Last year's lush grasses and downed timber are fuel.
Dry foliage, dry soil, a dry atmosphere and a dry long-term weather outlook have fire officials in Minnesota bracing for what could be a dangerous fire season in the coming weeks.
"It all adds up to the possibility of increased activity this spring," said Doug Miedtke, fire management specialist for the Interagency Fire Center in Grand Rapids, Minn.
Without significant snow cover across much of the state, the Department of Natural Resources this week began requiring permits for open burning in all but about the northern fourth of Minnesota -- a "very unusual" situation for early February, Miedtke said. Permits generally aren't required where there is at least 3 inches of snow on the ground.
In east-central Minnesota, enough timber from a pair of July windstorms still lies on the ground -- even after continuing auctions to loggers -- that public agencies are hiring additional firefighters, lining up additional heavy equipment and even extending a helicopter contract.
"The blowdown itself really raises the fire danger. But the extraordinarily dry conditions we have now just amplify that," said Jeremy Fauskee, supervisor in the Department of Natural Resources' regional forestry office in Sandstone. The storms virtually wiped out forest cover on nearly 30,000 acres of state forest and state park land, including parts of St. Croix State Park. Damage was spread over about 185,000 acres of public and private land -- about 289 square miles.
Elsewhere, grasses usually matted by snow are standing tall, possibly allowing fire to spread through them more quickly than in a normal spring, Miedtke noted.

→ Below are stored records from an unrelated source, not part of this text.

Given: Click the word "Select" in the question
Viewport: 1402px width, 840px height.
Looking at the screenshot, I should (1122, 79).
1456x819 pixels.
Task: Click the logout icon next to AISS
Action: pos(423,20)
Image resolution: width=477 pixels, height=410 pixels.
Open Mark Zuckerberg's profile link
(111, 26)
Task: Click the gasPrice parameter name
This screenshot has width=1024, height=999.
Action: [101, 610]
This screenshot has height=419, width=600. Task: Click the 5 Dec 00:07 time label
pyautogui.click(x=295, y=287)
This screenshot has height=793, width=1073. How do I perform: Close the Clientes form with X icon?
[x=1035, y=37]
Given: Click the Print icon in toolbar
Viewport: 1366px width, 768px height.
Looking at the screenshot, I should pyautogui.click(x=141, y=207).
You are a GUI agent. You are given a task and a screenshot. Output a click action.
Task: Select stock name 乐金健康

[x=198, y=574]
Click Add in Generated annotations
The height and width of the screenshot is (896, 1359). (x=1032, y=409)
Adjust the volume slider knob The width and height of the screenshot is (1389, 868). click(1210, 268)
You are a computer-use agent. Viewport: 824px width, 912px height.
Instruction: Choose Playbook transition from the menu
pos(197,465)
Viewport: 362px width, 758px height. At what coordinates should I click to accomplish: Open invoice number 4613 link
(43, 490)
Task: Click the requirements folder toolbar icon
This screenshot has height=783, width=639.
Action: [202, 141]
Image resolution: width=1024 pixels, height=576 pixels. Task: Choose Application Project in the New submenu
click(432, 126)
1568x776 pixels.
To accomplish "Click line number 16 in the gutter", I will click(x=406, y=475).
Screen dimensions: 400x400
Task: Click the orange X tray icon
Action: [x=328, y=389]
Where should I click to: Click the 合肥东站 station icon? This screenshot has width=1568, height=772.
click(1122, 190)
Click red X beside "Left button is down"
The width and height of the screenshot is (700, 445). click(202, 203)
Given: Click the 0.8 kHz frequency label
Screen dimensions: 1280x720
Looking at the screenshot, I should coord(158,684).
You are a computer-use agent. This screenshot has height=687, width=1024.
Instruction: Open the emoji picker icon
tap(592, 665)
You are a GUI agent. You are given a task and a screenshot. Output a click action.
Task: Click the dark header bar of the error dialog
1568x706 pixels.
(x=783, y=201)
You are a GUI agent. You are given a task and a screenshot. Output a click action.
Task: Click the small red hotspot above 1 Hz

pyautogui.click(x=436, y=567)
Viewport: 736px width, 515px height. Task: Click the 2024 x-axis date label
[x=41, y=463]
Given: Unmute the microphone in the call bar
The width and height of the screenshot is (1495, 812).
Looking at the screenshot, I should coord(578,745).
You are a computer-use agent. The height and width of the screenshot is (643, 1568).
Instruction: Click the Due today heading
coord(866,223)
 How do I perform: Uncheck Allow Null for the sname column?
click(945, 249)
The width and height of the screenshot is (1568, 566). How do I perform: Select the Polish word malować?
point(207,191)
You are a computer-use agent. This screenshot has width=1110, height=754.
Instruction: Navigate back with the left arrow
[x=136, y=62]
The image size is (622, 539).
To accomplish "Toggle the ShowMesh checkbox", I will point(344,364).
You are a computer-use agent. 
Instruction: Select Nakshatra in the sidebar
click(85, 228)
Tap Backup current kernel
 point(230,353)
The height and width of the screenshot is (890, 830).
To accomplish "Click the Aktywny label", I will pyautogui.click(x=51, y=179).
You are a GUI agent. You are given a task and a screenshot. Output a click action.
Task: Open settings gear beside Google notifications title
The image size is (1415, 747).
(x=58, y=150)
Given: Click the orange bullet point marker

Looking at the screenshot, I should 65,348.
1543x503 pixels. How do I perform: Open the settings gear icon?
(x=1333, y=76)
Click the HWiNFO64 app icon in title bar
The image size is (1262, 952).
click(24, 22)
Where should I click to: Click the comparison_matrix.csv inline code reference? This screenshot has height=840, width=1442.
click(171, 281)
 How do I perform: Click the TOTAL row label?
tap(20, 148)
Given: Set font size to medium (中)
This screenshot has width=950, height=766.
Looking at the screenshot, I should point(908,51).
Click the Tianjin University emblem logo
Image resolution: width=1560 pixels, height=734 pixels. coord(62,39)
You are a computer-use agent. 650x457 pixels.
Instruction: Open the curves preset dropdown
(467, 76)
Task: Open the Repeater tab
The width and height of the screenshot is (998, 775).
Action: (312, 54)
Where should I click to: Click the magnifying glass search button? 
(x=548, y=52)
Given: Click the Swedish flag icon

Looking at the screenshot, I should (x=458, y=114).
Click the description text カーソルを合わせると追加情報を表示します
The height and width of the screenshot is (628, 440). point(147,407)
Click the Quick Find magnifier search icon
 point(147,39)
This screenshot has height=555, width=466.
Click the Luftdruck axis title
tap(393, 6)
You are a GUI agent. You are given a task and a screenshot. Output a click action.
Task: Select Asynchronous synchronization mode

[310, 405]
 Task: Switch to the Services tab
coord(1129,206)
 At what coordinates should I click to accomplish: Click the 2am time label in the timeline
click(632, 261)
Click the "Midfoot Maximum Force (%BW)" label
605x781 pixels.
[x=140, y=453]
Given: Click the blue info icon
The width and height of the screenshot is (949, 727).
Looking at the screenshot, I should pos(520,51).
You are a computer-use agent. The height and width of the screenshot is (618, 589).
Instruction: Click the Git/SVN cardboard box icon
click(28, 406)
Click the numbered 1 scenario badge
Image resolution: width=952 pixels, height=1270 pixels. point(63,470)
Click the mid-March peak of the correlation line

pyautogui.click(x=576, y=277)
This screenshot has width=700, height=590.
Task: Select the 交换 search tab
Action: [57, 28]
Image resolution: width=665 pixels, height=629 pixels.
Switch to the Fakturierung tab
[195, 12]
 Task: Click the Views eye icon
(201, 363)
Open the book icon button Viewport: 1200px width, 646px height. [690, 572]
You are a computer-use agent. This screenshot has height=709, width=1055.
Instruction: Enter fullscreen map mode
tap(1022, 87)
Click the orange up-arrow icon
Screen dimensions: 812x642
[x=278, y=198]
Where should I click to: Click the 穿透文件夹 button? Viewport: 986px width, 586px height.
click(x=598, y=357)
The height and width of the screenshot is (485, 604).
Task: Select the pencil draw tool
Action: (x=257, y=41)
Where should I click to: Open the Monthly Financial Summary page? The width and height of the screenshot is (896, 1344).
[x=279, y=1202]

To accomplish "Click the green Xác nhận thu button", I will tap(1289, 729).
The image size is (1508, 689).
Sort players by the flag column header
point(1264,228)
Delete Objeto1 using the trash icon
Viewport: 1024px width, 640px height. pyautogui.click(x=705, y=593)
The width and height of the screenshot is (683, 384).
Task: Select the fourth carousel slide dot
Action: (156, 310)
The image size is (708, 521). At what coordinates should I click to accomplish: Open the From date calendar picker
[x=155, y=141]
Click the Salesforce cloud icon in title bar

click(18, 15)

About a foot of snow now rests in much of the Superior National Forest, where a lightning-sparked fire in August later blew into the largest wildfire in Minnesota in 93 years. That's about as deep as the snow gets in Minnesota right now, but Ranger Mark Van Every said it doesn't have much moisture in it.
"Things are extremely dry," he said Wednesday. "It looked like a late summer dust cloud as I was driving down the road. If we don't see more precipitation -- snow or rain -- we're definitely going to have an early and active fire season." U.S. Forest Service officials may ask for a funding boost and call in seasonal crews early to cover possible spring firefighting, Van Every said.
All but the extreme southeast corner of Minnesota is experiencing some degree of drought, according to the U.S. Drought Monitor. In south-central and southwest Minnesota, as well as in the Arrowhead region of northeast Minnesota, the drought is labeled "severe." From Aug. 1 through Monday, precipitation at Waseca has been about one-third normal. At Marshall, rain and snow were about 15 percent of normal.
Through last week, more than half the state had less than an inch of snow on the ground, according to the Minnesota DNR climatology office. In the Twin Cities, the official depth dropped back to zero on Friday.
There's not much encouragement ahead. A wintry storm track has continued to run across Canada instead of the northern U.S., and dry conditions in an area such as Minnesota -- far from maritime sources of moisture -- can often be self-perpetuating, said Brian Fuchs, climatologist with the National Drought Mitigation Center.
Last spring's plentiful rains, Miedtke added, generated rich ground cover around much of the state, but after seven months of drought that grass is now a prime wildfire fuel. In northwest Minnesota, he said, ground fires last fall penetrated into dry peat below the surface and continued to burn through December.
Lack of snow has allowed frost to harden deep in soils across the state, Miedtke said, even with unusually warm weather. That means early rain, or a thaw of snow that might fall, may run off the surface without replenishing soils.
Tom Hoverstad, scientist at the University of Minnesota's Southern Research and Outreach Center, said the outlook for agriculture isn't at all grim -- yet. Soil moisture at Waseca was about half of what's normal in November, when the moisture usually freezes. That means soils could be dry enough for early planting, and they may be able to absorb snowmelt and rain rather than just shed it, Hoverstad said.
Area farmers, he said, are wondering whether they should plant corn less densely than normal so the crop can draw enough moisture from the soil. "I'm answering 'No, plant corn the way you always do, and hope you get the best crop you've ever had,'" he said. "I think we can do that.
"But if we're still running well below normal June 1, then I'll start getting nervous."